Das alles ist lange her, und vieles ist heute ganz anders. Die Demokratie ist stabil, auch mit RTL, Sat 1 und sogar mit 9Live. Die meisten ARD-Anstalten und auch das ZDF sind im weiteren Sinne Regierungsfernsehen geworden. In ihren Gremien spielen politische Parteien und politisch verortete "gesellschaftliche Gruppierungen" entscheidende Rollen. Unter den Senderhierarchen finden sich etliche, die antizipieren, was unter Umständen in der jeweiligen Staatskanzlei als Problem gesehen werden könnte.

Das hat nun kaum zu einem parteiischen Fernsehen geführt. Herausgekommen ist vielmehr eine spezifisch (west)deutsche Medienbehörde, die mit einem Höchstmaß an politischer Korrektheit und einem oft absurden Maximum an "Ausgewogenheit" den Massengeschmack an Rumtata, Pängpäng und Toooor befriedigt, dies aber mit Arte und 3sat kaschiert.
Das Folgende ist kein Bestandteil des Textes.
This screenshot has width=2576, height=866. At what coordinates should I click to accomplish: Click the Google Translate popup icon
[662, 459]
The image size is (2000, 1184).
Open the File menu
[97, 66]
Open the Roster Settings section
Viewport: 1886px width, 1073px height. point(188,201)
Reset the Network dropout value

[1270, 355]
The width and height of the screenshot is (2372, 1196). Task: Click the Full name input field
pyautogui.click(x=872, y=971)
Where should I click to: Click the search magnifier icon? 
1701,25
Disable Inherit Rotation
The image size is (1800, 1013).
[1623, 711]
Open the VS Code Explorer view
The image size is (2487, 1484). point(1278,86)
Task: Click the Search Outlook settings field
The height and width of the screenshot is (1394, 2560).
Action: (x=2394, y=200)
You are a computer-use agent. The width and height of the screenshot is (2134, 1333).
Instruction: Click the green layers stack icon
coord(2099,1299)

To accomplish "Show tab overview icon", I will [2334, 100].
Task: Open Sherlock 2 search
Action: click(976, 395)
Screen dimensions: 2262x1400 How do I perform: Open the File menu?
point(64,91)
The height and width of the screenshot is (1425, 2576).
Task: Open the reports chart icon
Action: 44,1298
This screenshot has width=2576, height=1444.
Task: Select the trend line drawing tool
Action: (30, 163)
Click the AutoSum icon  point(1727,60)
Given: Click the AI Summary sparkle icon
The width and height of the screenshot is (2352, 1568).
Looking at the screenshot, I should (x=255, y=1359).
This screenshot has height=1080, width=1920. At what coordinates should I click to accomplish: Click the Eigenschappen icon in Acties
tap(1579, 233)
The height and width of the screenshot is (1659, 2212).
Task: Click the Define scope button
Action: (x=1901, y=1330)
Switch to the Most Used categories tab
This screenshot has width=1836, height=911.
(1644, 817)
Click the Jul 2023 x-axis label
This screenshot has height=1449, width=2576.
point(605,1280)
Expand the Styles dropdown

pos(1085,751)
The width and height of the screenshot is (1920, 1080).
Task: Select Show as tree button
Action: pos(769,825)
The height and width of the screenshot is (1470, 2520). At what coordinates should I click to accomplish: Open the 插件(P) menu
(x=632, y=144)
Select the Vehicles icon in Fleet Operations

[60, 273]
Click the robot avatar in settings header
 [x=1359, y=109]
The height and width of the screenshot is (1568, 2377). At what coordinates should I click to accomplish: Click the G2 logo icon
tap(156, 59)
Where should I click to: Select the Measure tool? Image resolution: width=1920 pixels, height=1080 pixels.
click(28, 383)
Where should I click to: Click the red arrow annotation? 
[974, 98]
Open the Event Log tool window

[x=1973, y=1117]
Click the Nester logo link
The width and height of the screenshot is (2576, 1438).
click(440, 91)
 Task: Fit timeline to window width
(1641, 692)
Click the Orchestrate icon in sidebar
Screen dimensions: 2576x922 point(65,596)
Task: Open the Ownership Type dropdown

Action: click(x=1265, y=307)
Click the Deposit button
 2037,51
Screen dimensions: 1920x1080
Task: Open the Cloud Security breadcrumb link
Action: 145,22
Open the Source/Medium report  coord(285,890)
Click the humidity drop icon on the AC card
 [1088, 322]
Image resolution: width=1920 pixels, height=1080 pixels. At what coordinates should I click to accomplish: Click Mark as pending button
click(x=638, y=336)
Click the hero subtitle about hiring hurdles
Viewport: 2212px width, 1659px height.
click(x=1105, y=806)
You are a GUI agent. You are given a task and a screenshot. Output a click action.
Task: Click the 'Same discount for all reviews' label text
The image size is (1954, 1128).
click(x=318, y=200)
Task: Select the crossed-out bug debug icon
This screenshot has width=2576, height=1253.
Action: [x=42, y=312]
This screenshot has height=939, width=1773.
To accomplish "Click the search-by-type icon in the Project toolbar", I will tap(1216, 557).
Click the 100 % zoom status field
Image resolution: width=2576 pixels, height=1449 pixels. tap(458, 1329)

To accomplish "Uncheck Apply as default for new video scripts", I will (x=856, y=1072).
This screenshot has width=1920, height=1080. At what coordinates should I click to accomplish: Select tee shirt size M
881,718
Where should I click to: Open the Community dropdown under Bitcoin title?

Herausgekommen ist das Örrf.

Das Örrf 2007 ist etwas ganz anderes als das, was in den Aufbruchszeiten der Bundesrepublik eigentlich aus dem öffentlich-rechtlichen Rundfunk hätte werden sollen. Am alten Idealbild aber hält das Verfassungsgericht ebenso fest wie, wider besseres Wissen, die Örrf-Intendanten und die Föderal-Politiker, die "Rundfunkfreiheit" gerne sagen, während sie Gremienmacht ausüben.

Der Örrf-Gefangene

Aber nicht nur das Wesen des Örrf ist mutiert, sondern auch die Technik. Radio und Fernsehen sind heute von jedem Computer, jedem Mobiltelefon und einer Fülle anderer Geräte zu empfangen, die zum Alltag gehören. Diese Geräte werden, anders als Radio und Fernseher früher, nicht gebaut, um Örrf zu empfangen. Sie können es aber, so wie sie auch die viel größere Zahl anderer Nicht-Örrf-Sender empfangen können. Die Örrf-Politiker und Örrf-Intendanten ziehen daraus einen Schluss, der von imperialistischem Gedankengut getragen wird: Wo ich sein kann, will ich auch herrschen.

Auf deutsch: Die von der GEZ einzutreibende Zwangsabgabe Örrf, also die Gebühren, sind für alles zu erheben, was empfangen kann.

Wenn ein Programmdirektor diese Zeilen liest und sich ärgert, kann er von sofort an die Zeitung nicht mehr kaufen. Das kann der Örrf-Gefangene, will er sich gesetzeskonform verhalten, nur dann tun, wenn er sich von allen seinen Radios, Fernsehern, Computern etc. trennt und die GEZ außerdem seine Abmeldung akzeptiert. Ist man als Katholik getauft, gerät aber in einen Konflikt mit diesem Glauben, kann man aus der katholischen Kirche austreten. Man muss dann die Kirchensteuer, die in Deutschland der Staat einzieht, nicht mehr bezahlen. Auch das ist Religionsfreiheit. Will man aber ARD und ZDF nicht sehen, obwohl man sein Laptop behalten möchte, muss man trotzdem die Zwangsabgabe bezahlen.

In Wirklichkeit also bezahlt man Gebühren nicht dafür, dass man das Örrf nutzt, sondern dafür, dass man es nutzen könnte. Das also ist Freiheit, Rundfunkfreiheit?